Benefits (Three-Year)

Reduced risk management effort Penalty avoidance Avoided legacy tool costs

TEI Framework And Methodology

From the information provided in the interviews, Forrester constructed a Total Economic Impact™ framework for those organizations considering an investment in IBM OpenPages.

The objective of the framework is to identify the cost, benefit, flexibility, and risk factors that affect the investment decision. Forrester took a multistep approach to evaluate the impact that IBM OpenPages can have on an organization.

  1. Due Diligence

    Interviewed IBM stakeholders and Forrester analysts to gather data relative to IBM OpenPages.

  2. Interviews

    Interviewed four representatives at organizations using IBM OpenPages to obtain data with respect to costs, benefits, and risks.

  3. Composite Organization

    Designed a composite organization based on characteristics of the interviewees’ organizations.

  4. Financial Model Framework

    Constructed a financial model representative of the interviews using the TEI methodology and risk-adjusted the financial model based on issues and concerns of the interviewees.

  5. Case Study

    Employed four fundamental elements of TEI in modeling the investment impact: benefits, costs, flexibility, and risks. Given the increasing sophistication of ROI analyses related to IT investments, Forrester’s TEI methodology provides a complete picture of the total economic impact of purchase decisions. Please see Appendix A for additional information on the TEI methodology.

Disclosures

Readers should be aware of the following: Readers should be aware of the following:

This study is commissioned by IBM and delivered by Forrester Consulting. It is not meant to be used as a competitive analysis.

Forrester makes no assumptions as to the potential ROI that other organizations will receive.
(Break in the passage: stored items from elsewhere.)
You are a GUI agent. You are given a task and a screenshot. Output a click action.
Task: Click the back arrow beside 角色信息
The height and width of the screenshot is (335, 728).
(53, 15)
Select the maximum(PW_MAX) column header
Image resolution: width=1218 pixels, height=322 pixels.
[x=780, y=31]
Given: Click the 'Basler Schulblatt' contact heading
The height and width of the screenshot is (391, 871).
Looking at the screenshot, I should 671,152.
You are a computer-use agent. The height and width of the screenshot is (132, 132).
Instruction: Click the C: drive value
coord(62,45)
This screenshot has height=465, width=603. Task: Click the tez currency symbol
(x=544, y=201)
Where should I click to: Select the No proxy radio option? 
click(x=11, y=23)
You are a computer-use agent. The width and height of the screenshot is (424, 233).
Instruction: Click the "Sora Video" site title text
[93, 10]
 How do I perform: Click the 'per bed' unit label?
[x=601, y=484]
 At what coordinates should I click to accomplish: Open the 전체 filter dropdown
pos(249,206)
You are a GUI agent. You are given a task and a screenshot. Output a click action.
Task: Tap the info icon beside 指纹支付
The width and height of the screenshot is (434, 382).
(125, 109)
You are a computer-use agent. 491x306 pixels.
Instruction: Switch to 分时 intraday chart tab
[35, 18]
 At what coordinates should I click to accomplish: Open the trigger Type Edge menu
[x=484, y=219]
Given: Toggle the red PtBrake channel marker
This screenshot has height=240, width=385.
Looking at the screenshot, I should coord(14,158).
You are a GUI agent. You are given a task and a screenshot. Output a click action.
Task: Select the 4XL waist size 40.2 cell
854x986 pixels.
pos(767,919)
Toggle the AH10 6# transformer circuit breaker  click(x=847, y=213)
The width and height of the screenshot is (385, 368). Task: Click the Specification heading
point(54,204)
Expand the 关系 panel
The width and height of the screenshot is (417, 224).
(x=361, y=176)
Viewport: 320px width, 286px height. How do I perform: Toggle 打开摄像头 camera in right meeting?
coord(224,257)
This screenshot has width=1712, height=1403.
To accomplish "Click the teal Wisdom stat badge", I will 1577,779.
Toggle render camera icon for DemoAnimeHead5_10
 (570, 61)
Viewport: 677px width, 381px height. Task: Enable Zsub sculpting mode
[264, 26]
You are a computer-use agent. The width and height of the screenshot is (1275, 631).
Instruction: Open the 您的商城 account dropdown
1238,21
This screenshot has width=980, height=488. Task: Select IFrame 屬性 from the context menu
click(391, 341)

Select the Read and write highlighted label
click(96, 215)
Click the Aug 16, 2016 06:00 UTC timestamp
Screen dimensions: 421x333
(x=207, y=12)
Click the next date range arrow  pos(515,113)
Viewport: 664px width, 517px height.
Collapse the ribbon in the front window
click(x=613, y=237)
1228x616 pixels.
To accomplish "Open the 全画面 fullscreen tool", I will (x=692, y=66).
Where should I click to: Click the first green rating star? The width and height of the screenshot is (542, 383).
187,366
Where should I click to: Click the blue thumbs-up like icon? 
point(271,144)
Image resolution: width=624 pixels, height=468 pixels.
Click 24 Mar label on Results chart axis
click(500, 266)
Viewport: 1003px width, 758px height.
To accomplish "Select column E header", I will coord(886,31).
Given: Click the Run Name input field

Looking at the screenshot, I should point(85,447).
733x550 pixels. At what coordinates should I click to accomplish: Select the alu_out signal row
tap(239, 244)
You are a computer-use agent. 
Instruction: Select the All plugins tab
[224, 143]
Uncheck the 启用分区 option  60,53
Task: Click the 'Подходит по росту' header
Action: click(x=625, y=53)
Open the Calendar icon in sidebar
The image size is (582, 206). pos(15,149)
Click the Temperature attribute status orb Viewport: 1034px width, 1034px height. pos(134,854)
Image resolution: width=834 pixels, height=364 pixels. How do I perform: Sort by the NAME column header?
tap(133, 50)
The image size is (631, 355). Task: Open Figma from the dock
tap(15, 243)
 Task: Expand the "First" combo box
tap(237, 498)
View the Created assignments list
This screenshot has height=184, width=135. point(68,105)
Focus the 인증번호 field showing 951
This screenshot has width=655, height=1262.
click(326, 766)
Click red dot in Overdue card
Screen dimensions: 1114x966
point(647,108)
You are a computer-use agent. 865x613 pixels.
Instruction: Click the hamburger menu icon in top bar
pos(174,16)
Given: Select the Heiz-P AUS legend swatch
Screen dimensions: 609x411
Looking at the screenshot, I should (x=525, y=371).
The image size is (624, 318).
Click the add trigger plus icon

Forrester strongly advises that readers use their own estimates within the framework provided in the study to determine the appropriateness of an investment in OpenPages.

IBM reviewed and provided feedback to Forrester, but Forrester maintains editorial control over the study and its findings and does not accept changes to the study that contradict Forrester’s findings or obscure the meaning of the study.

IBM provided the customer names for the interviews but did not participate in the interviews.